→ Task to carry out
Find the line with "Instruction: Click the Cal Base" and the line with "Task: Click the star rating with 573 reviews" in the entries below; output exactly those two lines, every line between them, and no others.

→ Data supplied
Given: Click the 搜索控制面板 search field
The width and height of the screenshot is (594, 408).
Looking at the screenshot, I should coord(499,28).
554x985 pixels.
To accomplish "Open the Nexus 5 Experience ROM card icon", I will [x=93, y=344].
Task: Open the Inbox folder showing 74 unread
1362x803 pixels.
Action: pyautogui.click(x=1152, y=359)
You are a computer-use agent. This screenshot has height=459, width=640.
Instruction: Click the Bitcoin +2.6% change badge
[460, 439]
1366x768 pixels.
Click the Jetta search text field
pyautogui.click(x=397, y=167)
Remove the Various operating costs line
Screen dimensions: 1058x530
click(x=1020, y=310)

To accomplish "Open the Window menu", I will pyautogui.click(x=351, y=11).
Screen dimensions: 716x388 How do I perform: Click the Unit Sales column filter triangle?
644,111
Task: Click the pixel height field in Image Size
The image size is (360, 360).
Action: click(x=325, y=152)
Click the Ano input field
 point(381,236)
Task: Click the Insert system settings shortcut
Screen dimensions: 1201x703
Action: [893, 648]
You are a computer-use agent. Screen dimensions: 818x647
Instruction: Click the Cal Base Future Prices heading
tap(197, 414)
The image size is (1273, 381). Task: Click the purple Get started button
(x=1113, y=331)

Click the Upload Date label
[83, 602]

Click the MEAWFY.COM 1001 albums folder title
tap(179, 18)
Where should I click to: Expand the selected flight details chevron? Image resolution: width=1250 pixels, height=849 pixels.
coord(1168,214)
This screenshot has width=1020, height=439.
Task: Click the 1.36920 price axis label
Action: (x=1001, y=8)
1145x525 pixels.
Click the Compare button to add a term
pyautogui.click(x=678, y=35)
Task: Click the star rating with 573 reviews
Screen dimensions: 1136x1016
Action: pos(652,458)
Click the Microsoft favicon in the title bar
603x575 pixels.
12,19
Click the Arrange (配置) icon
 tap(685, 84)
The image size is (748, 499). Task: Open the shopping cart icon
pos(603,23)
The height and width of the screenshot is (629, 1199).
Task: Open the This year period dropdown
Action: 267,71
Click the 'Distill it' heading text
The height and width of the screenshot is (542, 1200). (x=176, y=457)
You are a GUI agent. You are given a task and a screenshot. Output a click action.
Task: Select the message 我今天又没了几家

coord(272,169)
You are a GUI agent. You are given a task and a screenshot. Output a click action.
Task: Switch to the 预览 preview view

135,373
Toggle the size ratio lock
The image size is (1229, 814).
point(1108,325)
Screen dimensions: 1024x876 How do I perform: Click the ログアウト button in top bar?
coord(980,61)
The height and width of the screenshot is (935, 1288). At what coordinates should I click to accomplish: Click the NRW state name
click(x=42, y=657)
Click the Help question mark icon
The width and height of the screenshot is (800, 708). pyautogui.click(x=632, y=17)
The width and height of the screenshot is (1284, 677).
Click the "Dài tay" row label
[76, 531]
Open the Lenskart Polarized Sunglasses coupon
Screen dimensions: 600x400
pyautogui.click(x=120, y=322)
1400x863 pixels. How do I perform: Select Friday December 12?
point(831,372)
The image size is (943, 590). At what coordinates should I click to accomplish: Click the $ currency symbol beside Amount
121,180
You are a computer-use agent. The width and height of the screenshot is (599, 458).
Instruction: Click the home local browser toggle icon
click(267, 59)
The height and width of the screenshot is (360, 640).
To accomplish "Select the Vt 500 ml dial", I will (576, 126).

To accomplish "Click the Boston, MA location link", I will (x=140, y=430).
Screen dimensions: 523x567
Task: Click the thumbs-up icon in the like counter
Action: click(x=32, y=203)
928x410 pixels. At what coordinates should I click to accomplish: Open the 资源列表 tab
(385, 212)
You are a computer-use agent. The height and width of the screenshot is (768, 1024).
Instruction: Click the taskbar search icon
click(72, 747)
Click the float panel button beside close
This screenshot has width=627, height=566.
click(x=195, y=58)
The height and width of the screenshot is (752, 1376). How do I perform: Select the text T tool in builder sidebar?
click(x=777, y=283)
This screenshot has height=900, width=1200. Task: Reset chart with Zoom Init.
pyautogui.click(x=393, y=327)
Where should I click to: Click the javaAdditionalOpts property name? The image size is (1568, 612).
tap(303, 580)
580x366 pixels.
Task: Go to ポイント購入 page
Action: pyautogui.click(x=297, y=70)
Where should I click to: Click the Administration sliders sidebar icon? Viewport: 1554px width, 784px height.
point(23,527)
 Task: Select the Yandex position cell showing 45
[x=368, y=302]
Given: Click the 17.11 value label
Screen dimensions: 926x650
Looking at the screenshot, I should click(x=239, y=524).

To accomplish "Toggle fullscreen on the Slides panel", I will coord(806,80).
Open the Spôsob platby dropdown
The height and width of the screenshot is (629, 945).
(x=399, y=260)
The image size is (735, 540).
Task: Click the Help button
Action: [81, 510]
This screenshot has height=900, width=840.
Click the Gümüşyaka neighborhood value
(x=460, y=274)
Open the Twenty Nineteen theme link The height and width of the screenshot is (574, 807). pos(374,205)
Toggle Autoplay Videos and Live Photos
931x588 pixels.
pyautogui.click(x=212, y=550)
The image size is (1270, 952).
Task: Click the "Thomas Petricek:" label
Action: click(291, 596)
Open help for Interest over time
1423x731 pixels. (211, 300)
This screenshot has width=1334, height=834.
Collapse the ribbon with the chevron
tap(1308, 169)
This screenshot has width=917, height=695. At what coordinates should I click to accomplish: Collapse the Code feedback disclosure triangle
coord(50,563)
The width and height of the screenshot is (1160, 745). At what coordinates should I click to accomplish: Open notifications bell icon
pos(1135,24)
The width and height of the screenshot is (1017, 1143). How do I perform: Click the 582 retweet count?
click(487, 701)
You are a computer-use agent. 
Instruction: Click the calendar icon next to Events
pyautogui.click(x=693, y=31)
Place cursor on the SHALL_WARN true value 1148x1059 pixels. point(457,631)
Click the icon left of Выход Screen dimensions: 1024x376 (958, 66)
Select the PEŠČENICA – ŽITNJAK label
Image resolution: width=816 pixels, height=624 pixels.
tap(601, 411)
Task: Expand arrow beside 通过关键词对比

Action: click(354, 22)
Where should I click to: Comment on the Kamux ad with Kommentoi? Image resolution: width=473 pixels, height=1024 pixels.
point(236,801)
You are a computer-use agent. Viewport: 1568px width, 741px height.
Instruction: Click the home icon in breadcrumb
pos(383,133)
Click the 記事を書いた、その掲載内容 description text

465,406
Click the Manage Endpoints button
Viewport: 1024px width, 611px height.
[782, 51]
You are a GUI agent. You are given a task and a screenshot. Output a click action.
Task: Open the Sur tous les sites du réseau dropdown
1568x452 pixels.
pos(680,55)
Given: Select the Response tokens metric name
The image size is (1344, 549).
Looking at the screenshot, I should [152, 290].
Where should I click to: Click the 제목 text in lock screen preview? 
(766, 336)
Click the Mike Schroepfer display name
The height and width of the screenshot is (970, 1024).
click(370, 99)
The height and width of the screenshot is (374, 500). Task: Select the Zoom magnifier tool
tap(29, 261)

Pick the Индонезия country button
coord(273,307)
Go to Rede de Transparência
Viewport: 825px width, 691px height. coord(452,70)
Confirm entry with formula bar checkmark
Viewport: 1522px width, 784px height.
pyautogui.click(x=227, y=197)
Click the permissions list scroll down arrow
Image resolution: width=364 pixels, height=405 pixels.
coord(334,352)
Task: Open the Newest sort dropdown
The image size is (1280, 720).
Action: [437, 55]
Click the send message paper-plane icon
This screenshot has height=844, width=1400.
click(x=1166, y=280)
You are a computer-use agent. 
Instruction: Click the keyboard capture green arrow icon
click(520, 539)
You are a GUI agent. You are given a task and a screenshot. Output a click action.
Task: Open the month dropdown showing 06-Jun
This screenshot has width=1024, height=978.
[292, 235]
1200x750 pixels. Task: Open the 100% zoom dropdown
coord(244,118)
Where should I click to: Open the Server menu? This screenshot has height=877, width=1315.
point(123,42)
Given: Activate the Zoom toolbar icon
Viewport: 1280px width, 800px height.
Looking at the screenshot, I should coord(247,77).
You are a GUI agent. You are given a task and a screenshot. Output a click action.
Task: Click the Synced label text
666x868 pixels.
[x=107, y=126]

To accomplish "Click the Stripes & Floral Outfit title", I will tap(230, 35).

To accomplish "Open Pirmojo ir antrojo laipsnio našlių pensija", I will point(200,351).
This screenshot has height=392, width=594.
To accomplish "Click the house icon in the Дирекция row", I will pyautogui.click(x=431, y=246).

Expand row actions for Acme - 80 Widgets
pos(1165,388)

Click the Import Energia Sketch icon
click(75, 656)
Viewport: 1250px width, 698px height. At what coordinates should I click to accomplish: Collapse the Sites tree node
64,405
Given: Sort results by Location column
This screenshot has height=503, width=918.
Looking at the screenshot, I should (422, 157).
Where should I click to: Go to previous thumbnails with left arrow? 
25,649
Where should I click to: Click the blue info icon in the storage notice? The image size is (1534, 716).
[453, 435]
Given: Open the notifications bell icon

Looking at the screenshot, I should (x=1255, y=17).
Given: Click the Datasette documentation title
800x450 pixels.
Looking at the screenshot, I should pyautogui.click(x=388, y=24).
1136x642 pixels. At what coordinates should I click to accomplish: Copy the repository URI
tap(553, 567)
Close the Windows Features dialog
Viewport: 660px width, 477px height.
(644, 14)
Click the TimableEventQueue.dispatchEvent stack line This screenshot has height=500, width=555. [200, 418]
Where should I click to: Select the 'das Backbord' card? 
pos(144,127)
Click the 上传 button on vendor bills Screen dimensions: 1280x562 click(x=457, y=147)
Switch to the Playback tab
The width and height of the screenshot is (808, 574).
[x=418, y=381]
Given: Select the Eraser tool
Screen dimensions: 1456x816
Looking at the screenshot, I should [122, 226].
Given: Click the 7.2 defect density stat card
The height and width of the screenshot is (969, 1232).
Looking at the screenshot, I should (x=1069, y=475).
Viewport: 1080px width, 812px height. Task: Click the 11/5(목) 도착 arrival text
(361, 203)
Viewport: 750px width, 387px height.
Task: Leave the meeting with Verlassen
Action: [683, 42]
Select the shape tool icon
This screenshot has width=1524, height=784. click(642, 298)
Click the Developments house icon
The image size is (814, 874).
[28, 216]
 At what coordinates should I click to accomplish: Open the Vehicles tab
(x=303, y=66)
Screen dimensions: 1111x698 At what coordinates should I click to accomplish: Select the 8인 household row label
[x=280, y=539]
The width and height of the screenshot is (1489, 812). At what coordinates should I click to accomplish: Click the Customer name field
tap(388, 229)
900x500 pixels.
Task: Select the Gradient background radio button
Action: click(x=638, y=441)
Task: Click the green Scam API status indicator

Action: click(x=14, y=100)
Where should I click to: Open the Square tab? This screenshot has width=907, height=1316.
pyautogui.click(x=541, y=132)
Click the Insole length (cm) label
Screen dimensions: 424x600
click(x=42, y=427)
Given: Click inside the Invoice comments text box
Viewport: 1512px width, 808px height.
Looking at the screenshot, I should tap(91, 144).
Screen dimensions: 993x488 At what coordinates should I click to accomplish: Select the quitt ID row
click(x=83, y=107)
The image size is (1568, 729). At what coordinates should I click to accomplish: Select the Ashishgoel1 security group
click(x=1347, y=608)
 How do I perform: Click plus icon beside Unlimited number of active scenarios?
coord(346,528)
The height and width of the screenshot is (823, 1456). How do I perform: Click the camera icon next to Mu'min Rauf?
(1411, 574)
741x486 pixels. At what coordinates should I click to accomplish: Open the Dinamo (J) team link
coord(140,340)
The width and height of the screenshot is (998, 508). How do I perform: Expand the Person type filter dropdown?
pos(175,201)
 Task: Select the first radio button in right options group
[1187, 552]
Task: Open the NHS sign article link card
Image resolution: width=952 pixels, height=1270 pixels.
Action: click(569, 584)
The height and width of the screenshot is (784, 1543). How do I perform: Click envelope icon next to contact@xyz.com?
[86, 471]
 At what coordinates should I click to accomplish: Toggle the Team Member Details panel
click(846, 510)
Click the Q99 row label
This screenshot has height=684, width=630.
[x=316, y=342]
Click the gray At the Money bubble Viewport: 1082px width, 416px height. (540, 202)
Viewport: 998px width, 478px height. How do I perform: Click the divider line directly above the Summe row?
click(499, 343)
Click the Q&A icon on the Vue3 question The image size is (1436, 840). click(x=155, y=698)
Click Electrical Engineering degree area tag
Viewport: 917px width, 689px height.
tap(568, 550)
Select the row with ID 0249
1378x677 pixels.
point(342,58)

→ Result of the task
Instruction: Click the Cal Base Future Prices heading
tap(197, 414)
The image size is (1273, 381). Task: Click the purple Get started button
(x=1113, y=331)

Click the Upload Date label
[83, 602]

Click the MEAWFY.COM 1001 albums folder title
tap(179, 18)
Where should I click to: Expand the selected flight details chevron? Image resolution: width=1250 pixels, height=849 pixels.
coord(1168,214)
This screenshot has width=1020, height=439.
Task: Click the 1.36920 price axis label
Action: (x=1001, y=8)
1145x525 pixels.
Click the Compare button to add a term
pyautogui.click(x=678, y=35)
Task: Click the star rating with 573 reviews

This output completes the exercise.